** Opening SOURCE DATA block **
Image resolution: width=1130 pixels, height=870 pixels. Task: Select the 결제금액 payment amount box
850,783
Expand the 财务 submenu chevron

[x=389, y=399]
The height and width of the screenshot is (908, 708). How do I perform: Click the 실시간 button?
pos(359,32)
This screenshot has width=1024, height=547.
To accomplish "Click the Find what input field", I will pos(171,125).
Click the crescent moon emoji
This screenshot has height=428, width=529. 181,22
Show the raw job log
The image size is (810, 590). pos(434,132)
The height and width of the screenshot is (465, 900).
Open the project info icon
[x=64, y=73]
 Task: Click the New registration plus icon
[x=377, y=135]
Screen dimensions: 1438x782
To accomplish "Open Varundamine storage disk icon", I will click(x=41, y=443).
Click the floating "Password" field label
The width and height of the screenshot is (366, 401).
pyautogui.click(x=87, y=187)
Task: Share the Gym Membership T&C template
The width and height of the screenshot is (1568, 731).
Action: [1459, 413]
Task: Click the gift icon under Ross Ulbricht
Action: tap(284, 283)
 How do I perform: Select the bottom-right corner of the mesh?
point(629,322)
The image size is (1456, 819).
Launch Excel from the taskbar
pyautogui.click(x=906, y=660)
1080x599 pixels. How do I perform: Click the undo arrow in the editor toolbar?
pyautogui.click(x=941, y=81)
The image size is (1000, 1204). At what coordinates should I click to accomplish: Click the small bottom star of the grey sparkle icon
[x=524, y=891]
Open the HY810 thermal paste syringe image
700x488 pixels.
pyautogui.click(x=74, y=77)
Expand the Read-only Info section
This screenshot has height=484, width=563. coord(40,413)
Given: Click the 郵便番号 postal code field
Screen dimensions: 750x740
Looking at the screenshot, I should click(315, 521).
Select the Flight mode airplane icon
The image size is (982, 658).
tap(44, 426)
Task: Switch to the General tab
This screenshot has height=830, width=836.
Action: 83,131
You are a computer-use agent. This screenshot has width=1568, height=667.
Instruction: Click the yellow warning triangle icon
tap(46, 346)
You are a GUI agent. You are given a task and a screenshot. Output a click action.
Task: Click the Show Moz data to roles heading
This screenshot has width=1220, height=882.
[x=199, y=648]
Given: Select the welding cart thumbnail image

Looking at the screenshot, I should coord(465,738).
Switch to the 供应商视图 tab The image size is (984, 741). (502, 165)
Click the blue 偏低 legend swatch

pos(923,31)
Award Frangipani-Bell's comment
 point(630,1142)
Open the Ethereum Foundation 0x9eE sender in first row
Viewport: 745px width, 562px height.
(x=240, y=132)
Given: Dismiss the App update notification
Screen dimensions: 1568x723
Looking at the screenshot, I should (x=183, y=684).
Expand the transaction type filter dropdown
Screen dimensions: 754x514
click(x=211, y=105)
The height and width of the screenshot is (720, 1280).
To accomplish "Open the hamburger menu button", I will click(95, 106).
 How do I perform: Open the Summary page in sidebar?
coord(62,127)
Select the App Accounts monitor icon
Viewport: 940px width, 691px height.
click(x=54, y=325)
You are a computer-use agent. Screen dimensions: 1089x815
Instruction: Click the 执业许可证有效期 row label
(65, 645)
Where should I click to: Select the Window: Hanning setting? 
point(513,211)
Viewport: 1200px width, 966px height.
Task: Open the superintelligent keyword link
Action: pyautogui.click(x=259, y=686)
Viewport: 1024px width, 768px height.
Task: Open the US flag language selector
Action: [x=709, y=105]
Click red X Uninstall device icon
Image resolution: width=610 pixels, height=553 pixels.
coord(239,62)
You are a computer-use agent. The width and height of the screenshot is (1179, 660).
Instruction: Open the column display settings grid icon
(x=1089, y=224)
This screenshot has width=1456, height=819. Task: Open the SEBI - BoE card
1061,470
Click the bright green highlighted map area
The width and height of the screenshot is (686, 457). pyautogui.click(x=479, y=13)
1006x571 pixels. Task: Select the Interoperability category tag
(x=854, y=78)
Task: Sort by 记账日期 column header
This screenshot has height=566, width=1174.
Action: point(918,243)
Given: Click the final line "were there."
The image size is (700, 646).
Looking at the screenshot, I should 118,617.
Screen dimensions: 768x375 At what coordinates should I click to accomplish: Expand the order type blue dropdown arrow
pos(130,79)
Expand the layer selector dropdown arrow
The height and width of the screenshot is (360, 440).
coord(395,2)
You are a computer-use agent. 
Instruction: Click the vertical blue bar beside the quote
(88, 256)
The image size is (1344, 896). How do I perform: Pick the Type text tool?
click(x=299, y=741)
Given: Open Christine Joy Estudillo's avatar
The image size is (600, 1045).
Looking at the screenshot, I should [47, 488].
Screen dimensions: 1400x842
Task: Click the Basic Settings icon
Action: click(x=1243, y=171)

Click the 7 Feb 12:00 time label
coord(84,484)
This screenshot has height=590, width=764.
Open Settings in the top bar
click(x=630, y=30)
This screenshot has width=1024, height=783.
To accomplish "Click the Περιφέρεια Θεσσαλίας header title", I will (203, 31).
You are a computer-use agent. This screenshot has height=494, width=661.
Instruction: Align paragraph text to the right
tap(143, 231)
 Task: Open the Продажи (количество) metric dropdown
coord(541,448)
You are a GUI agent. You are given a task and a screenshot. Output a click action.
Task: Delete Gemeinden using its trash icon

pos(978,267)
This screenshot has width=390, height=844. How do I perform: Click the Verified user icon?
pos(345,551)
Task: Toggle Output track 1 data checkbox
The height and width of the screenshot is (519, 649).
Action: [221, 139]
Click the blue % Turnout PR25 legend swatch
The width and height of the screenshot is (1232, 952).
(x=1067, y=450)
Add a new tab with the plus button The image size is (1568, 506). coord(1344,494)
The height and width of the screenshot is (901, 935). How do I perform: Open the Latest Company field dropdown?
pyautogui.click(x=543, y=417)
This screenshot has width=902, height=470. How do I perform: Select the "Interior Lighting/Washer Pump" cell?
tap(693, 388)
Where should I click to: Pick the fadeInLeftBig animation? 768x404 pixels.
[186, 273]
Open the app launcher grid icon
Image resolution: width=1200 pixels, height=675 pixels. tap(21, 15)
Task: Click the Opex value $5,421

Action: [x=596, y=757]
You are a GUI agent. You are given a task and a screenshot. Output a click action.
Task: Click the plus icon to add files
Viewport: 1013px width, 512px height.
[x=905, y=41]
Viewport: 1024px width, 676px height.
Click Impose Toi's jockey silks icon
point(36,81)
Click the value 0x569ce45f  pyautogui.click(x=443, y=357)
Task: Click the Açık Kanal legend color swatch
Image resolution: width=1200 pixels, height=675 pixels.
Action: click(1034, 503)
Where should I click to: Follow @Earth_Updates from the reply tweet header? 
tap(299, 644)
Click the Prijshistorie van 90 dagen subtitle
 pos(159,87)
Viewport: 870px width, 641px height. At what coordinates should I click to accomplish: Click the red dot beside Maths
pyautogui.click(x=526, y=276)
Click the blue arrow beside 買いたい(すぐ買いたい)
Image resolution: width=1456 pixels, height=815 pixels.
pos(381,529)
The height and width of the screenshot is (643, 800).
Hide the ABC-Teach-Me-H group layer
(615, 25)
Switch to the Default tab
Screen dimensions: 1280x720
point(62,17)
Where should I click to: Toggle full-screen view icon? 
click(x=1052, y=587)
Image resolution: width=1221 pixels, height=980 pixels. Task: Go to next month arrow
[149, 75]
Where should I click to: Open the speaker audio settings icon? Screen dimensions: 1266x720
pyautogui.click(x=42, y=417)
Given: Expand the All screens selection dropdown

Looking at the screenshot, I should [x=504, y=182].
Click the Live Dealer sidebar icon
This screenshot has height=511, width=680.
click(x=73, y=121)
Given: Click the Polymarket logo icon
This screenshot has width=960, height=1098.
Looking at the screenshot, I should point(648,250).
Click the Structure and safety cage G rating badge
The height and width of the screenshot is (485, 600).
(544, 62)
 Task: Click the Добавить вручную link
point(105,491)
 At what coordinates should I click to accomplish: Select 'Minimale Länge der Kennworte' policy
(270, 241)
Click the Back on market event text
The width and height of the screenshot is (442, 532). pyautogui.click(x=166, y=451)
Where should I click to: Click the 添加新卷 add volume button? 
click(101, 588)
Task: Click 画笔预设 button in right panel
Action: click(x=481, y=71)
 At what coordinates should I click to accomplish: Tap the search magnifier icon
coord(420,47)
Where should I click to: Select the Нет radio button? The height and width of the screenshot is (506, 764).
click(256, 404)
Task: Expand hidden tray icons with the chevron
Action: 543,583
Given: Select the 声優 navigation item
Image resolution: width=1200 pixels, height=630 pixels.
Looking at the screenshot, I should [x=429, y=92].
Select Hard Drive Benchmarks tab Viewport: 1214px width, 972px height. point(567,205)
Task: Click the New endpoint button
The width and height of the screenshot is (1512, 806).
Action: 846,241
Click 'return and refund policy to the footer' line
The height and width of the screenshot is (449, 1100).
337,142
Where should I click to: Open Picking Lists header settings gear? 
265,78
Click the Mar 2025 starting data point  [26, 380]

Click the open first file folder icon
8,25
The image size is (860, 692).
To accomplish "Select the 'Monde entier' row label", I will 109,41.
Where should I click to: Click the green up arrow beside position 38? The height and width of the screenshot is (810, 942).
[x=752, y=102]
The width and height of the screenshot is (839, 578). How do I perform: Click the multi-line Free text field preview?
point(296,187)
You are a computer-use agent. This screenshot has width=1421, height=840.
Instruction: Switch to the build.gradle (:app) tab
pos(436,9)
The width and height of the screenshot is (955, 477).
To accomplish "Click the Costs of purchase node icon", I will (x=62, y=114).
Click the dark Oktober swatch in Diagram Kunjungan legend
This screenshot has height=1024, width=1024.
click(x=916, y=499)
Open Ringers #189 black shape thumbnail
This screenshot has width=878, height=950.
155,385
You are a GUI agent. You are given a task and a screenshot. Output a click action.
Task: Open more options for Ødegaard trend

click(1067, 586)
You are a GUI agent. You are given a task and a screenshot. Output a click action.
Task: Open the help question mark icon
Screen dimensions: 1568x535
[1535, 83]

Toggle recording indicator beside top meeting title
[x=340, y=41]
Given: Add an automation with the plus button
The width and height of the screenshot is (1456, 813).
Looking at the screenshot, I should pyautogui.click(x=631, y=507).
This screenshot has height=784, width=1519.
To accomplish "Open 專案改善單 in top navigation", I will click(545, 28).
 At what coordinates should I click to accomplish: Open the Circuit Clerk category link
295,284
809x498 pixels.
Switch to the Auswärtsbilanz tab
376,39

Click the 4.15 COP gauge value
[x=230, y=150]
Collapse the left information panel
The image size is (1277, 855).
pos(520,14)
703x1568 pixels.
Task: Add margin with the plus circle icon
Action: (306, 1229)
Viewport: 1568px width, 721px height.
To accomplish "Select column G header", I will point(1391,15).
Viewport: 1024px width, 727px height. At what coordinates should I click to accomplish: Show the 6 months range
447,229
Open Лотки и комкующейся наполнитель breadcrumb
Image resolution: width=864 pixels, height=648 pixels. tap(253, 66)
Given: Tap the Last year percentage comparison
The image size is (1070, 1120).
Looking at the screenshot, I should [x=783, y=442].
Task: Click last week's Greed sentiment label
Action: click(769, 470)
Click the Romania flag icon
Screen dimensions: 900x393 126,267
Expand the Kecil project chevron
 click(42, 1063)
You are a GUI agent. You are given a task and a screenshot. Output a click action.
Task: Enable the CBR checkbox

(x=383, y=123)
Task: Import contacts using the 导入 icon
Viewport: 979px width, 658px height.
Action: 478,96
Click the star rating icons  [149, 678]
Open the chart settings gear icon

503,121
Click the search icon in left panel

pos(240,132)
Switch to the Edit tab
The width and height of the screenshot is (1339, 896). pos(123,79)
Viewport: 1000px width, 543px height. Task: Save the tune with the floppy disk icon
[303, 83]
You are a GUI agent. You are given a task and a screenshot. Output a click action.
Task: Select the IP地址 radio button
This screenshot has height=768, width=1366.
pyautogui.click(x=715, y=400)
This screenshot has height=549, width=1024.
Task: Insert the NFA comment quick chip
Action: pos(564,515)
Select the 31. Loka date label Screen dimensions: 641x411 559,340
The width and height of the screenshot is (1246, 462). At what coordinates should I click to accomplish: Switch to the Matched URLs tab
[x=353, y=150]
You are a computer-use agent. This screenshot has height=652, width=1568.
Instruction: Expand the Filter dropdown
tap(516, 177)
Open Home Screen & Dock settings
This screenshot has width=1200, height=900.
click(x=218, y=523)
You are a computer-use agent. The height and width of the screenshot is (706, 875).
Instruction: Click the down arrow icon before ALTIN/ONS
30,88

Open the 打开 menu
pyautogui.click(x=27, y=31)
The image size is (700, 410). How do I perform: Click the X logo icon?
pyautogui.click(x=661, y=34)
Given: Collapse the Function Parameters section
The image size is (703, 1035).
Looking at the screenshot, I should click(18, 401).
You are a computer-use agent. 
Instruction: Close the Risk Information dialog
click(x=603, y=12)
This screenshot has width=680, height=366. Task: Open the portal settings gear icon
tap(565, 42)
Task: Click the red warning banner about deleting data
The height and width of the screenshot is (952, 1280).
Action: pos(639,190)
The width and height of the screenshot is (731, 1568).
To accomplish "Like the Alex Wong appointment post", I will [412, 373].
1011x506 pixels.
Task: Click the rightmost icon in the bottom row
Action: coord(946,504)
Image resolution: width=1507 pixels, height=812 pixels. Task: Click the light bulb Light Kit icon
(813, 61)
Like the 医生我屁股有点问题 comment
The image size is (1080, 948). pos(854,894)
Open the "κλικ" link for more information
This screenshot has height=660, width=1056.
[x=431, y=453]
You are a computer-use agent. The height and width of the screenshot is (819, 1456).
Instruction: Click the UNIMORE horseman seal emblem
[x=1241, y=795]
** Closing SOURCE DATA block **
## TASK DESCRIPTION
Determine the number of lines in these entries that contain the word "navigation", and write only that number.

## ANSWER BELOW
2